Selon vous, le mouvement Hirak a-t-il un avenir ou est-ce uniquement un mouvement « éphémère» ?

D’un point de vue psychosociologique, le Hirak reste un processus long, qui ne s’inscrit pas dans l’immédiateté et l’urgence, mais dans la durée. Il a mis sur scène les Algériennes et les Algériens dans une dynamique sociétale qui suit la trajectoire d’une exigence de changement irréversible, de rupture consciente et totale. Si pour Nietzche, l’histoire est une histoire militante qui « sert la vie », les Algériennes et les Algériens s’inscrivent, à travers ce mouvement, dans une histoire militante qui verra plus tard la naissance du politique et de la citoyenneté. S'il y a un déterminisme, c’est celui de l’irréversibilité comme fin de l’histoire.

Comment pouvez-vous décrire l'évolution politique et sociale du pays, et comment voyez-vous son futur ?

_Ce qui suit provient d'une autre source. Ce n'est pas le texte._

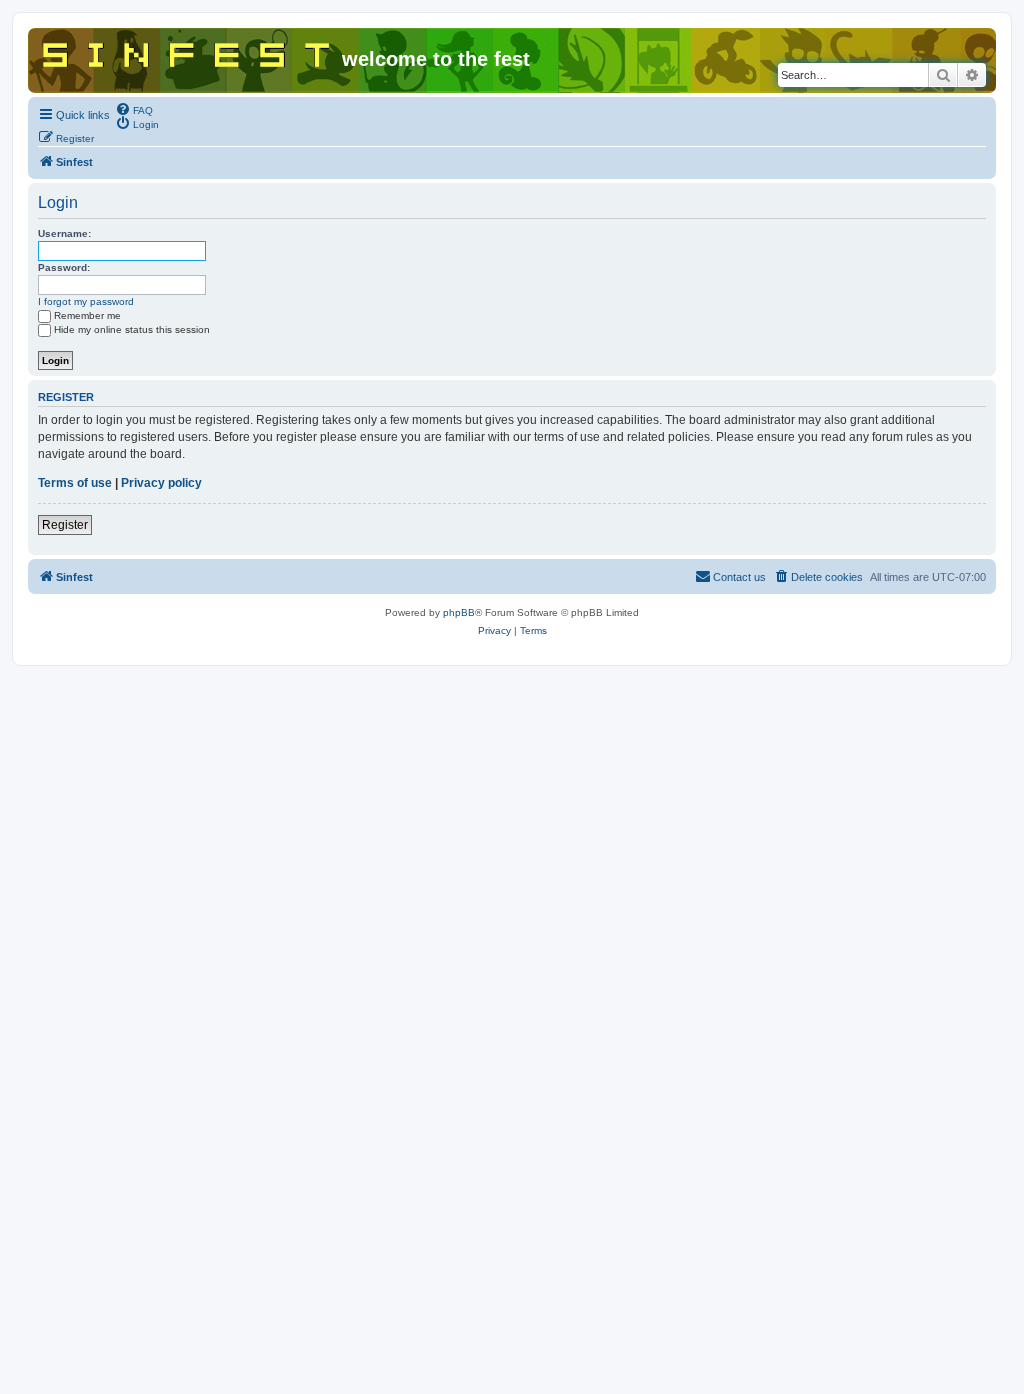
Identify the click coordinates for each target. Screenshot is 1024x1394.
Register (65, 525)
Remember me (87, 315)
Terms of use (75, 483)
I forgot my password (86, 301)
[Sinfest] (187, 51)
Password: (64, 267)
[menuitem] (134, 109)
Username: (64, 233)
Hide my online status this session (132, 329)
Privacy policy (161, 483)
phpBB (459, 612)
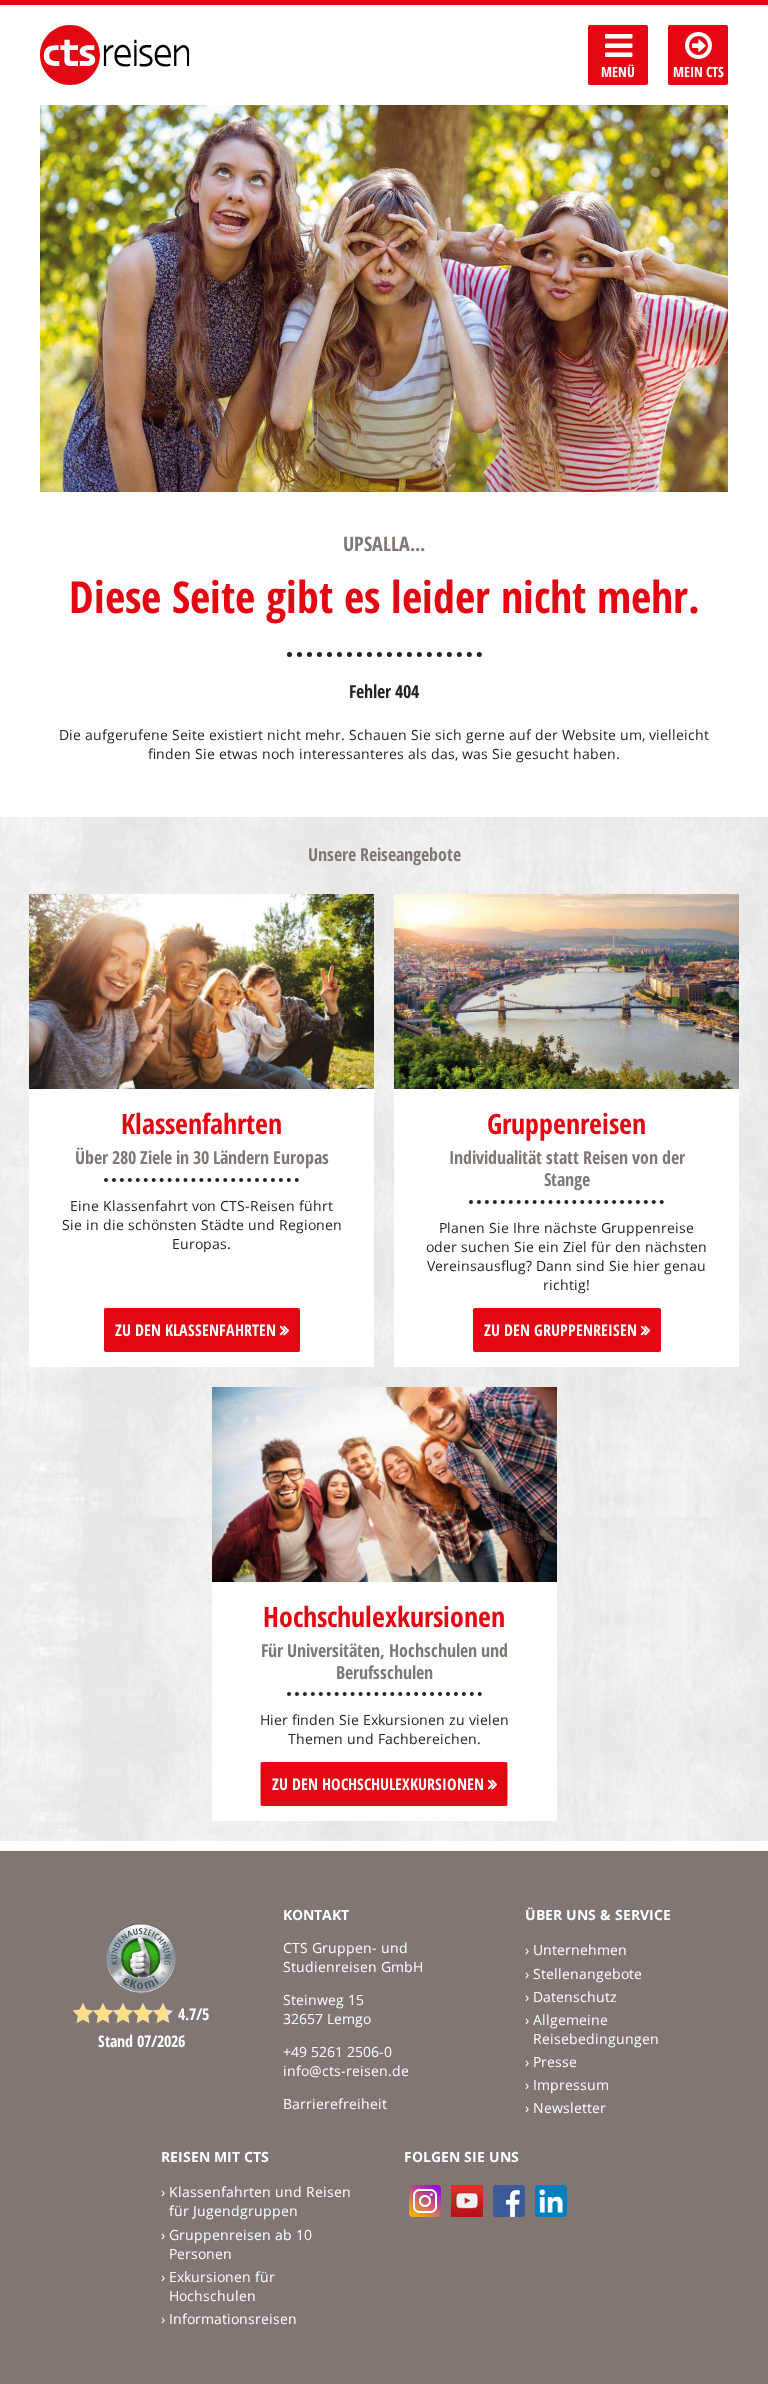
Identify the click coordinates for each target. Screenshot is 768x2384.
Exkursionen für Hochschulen (222, 2286)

Tout mouvement social est, par essence, une réalité complexe. En essayant d’approcher ce mouvement, on se trouve toujours devant une réalité mouvante et évolutive. Cette évolution est lente, mais incontournable et nécessaire pour faire aboutir le projet d’une société ouverte et d’un régime politique démocratique. La plus grande « performance » du pouvoir, durant les deux dernières décennies, a été sans doute l’anéantissement de l’activité politique et la dislocation du tissu social.

Nous assistons à des conjectures parfois antagoniques sur l’avenir et l’évolution politique et sociale du pays. Certaines tendent à être optimistes, d’autres, au contraire, baignent dans un pessimisme total. Ce qui est certain, c’est que nous nous trouvons en pleine zone de grandes turbulences internes et externes, et à la croisée des chemins. Les contradictions systémiques, aussi bien au niveau local qu’au niveau global, sont là et nous devons y faire face avec lucidité, clairvoyance et sans faire de faux pas.